How a Forward / Futures contract works ?
Let us assume that you want to buy a house a year from now. At the same time, suppose that your friend, Ramesh currently owns a Rs. 50 Lacs house that he wishes to sell a year from now. Both parties could enter into a forward contract with each other. Suppose that they both agree on the sale price in one year's time of Rs.55 Lacs (a 10% appreciation assumed in one year). At this stage, both you and Ramesh have entered into a forward contract.

At the end of one year, suppose that the current market valuation of the house is Rs. 65 Lacs. Then, because Ramesh is obliged to sell this house to you for only Rs.55 Lacs,  you can easily make a profit of 10 Lacs. To see why this is so, one needs only to recognize that you can buy the house from Ramesh for Rs. 55 Lacs (as per the Forwards contract) and immediately sell to the market for Rs. 65 Lacs. In contrast, Ramesh has made a potential loss of Rs. 10 Lacs and an actual profit of Rs. 5 Lacs.

What is the purpose of Forwards / Futures contracts ?
Forward contracts offer users the ability to lock in a purchase or sale price without incurring any direct cost. This feature makes it attractive to many corporate treasurers, who can use forward contracts to lock in a profit margin, lock in an interest rate, assist in cash planning, or ensure supply of a scarce resources. 
Speculators also use forward contracts to make bets on price movements of the underlying asset. A very common example to hedge risks  is in cases like currency rate fluctuations. In currency forwards, one party opens a forward contract to buy or sell a currency to expire/settle at a future date, as they do not wish to be exposed to exchange rate/currency risk over a period of time. As the exchange rate fluctuates between the trade date and the earlier of the date at which the contract is closed or the expiration date, one party gains and the counter party loses as one currency strengthens against the other.

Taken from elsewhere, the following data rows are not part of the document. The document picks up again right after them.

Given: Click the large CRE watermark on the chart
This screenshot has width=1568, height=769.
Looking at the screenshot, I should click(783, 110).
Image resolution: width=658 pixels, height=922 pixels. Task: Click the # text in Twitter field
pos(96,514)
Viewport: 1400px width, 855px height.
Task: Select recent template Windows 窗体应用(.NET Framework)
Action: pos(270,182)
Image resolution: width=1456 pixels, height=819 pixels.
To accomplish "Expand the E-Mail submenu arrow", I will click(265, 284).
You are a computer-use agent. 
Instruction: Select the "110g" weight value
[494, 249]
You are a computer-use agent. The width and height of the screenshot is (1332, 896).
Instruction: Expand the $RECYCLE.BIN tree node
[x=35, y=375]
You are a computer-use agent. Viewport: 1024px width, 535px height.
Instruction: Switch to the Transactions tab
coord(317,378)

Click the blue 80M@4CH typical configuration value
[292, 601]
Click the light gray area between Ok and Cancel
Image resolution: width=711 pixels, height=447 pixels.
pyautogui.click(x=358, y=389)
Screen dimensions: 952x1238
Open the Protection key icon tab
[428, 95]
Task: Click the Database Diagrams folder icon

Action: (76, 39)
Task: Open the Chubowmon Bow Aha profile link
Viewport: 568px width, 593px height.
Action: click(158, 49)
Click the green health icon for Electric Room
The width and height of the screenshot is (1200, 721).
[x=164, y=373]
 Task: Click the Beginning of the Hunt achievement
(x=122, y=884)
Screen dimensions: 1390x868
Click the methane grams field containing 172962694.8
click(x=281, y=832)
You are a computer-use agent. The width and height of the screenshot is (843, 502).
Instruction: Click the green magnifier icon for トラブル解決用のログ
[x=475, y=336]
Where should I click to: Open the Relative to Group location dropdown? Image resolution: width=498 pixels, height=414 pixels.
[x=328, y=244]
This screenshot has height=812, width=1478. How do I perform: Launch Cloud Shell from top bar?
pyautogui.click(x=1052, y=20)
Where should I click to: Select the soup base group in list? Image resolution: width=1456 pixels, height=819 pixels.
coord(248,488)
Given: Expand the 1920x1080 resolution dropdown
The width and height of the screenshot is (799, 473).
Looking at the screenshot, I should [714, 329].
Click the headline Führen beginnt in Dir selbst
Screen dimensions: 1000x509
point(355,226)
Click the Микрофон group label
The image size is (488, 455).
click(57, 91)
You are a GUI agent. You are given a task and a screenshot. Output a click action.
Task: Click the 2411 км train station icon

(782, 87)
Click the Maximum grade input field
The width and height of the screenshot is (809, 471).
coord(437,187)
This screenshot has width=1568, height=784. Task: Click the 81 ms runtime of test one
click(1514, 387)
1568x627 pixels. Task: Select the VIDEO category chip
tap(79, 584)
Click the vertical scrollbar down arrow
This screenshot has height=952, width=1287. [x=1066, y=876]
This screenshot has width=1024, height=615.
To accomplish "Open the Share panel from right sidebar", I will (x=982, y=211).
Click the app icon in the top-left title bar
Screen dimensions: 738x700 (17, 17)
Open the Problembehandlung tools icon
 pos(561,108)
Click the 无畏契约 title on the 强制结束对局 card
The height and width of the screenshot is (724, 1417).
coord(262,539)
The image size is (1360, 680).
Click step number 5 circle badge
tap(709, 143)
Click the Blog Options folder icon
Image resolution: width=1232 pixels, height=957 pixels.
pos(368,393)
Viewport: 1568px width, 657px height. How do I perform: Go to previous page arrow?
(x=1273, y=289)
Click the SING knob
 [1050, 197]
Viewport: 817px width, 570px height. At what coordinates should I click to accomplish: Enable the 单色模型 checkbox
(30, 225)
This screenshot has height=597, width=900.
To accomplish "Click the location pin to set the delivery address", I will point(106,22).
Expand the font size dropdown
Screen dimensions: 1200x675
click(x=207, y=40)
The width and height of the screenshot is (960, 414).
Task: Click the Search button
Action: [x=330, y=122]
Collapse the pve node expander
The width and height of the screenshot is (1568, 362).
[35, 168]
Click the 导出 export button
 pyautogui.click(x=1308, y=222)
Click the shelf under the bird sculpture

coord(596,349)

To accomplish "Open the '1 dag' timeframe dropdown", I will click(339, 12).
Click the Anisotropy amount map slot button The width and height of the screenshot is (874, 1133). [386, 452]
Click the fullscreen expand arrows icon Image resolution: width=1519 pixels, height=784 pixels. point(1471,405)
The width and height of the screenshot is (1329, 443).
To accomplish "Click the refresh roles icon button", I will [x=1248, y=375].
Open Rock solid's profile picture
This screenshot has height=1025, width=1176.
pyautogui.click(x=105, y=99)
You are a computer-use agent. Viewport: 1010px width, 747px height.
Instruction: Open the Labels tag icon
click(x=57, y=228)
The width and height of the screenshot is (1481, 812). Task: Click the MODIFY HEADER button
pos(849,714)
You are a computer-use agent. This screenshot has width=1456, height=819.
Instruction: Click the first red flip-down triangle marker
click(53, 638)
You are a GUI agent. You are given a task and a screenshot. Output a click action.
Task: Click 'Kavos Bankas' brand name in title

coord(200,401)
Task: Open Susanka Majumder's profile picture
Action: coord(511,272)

Comparison of Forwards Vs Futures
a) Futures contracts are exchange-traded and, therefore, are standardized contracts. Forward contracts, on the other hand, are private agreements between two parties and are not as rigid in their stated terms and conditions.
b) Because forward contracts are private agreements, there is always a chance that a party may default on its side of the agreement. Futures contracts have clearing houses that guarantee the transactions, which drastically lowers the probability of default to almost never.
c) For forward contracts, settlement of the contract occurs at the end of the contract. Futures contracts are marked-to-market daily, which means that daily changes are settled day by day until the end of the contract.
d) Settlement for futures contracts can occur over a range of dates. Forward contracts, on the other hand, only possess one settlement date.
e) Because futures contracts are quite frequently employed by speculators, who bet on the direction in which an asset's price will move, they are usually closed out prior to maturity and delivery usually never happens. On the other hand, forward contracts are mostly used by hedgers that want to eliminate the volatility of an asset's price, and delivery of the asset or cash settlement will usually take place. 
f) In contrast to forward contracts in which a bank or a brokerage is usually the counter party to the contract, there is a buyer and seller on each side of a futures trade.